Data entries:
---+---
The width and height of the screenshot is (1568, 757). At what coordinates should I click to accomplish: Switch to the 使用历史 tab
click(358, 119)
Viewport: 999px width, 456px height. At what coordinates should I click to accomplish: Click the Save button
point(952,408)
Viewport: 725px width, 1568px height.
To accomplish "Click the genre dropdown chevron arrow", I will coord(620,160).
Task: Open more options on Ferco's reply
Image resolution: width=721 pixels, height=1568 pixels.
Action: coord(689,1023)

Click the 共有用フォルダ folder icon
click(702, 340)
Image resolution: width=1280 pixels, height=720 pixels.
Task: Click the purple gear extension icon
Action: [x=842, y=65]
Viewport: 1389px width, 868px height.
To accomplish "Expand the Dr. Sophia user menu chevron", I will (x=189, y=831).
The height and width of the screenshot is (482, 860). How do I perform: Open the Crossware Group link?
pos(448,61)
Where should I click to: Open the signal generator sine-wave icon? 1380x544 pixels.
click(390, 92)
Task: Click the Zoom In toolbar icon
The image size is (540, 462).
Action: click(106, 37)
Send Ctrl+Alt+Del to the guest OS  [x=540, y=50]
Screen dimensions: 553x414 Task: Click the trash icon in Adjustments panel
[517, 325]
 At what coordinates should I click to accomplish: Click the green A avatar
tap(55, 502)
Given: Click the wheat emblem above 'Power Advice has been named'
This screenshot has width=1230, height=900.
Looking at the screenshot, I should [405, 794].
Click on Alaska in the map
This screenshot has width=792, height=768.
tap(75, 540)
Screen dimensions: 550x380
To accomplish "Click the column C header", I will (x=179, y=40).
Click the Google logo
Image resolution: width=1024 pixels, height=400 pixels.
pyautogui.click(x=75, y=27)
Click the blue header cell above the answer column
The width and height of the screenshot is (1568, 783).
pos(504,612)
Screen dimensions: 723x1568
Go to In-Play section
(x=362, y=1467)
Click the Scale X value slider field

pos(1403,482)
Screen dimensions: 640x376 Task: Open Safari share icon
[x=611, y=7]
---+---
* _Task item_:
Would you repeat all of the data above, word for word?

* _Result of this task_:
The width and height of the screenshot is (1568, 757). At what coordinates should I click to accomplish: Switch to the 使用历史 tab
click(358, 119)
Viewport: 999px width, 456px height. At what coordinates should I click to accomplish: Click the Save button
point(952,408)
Viewport: 725px width, 1568px height.
To accomplish "Click the genre dropdown chevron arrow", I will coord(620,160).
Task: Open more options on Ferco's reply
Image resolution: width=721 pixels, height=1568 pixels.
Action: coord(689,1023)

Click the 共有用フォルダ folder icon
click(702, 340)
Image resolution: width=1280 pixels, height=720 pixels.
Task: Click the purple gear extension icon
Action: [x=842, y=65]
Viewport: 1389px width, 868px height.
To accomplish "Expand the Dr. Sophia user menu chevron", I will (x=189, y=831).
The height and width of the screenshot is (482, 860). How do I perform: Open the Crossware Group link?
pos(448,61)
Where should I click to: Open the signal generator sine-wave icon? 1380x544 pixels.
click(390, 92)
Task: Click the Zoom In toolbar icon
The image size is (540, 462).
Action: click(106, 37)
Send Ctrl+Alt+Del to the guest OS  [x=540, y=50]
Screen dimensions: 553x414 Task: Click the trash icon in Adjustments panel
[517, 325]
 At what coordinates should I click to accomplish: Click the green A avatar
tap(55, 502)
Given: Click the wheat emblem above 'Power Advice has been named'
This screenshot has width=1230, height=900.
Looking at the screenshot, I should [405, 794].
Click on Alaska in the map
This screenshot has width=792, height=768.
tap(75, 540)
Screen dimensions: 550x380
To accomplish "Click the column C header", I will (x=179, y=40).
Click the Google logo
Image resolution: width=1024 pixels, height=400 pixels.
pyautogui.click(x=75, y=27)
Click the blue header cell above the answer column
The width and height of the screenshot is (1568, 783).
pos(504,612)
Screen dimensions: 723x1568
Go to In-Play section
(x=362, y=1467)
Click the Scale X value slider field

pos(1403,482)
Screen dimensions: 640x376 Task: Open Safari share icon
[x=611, y=7]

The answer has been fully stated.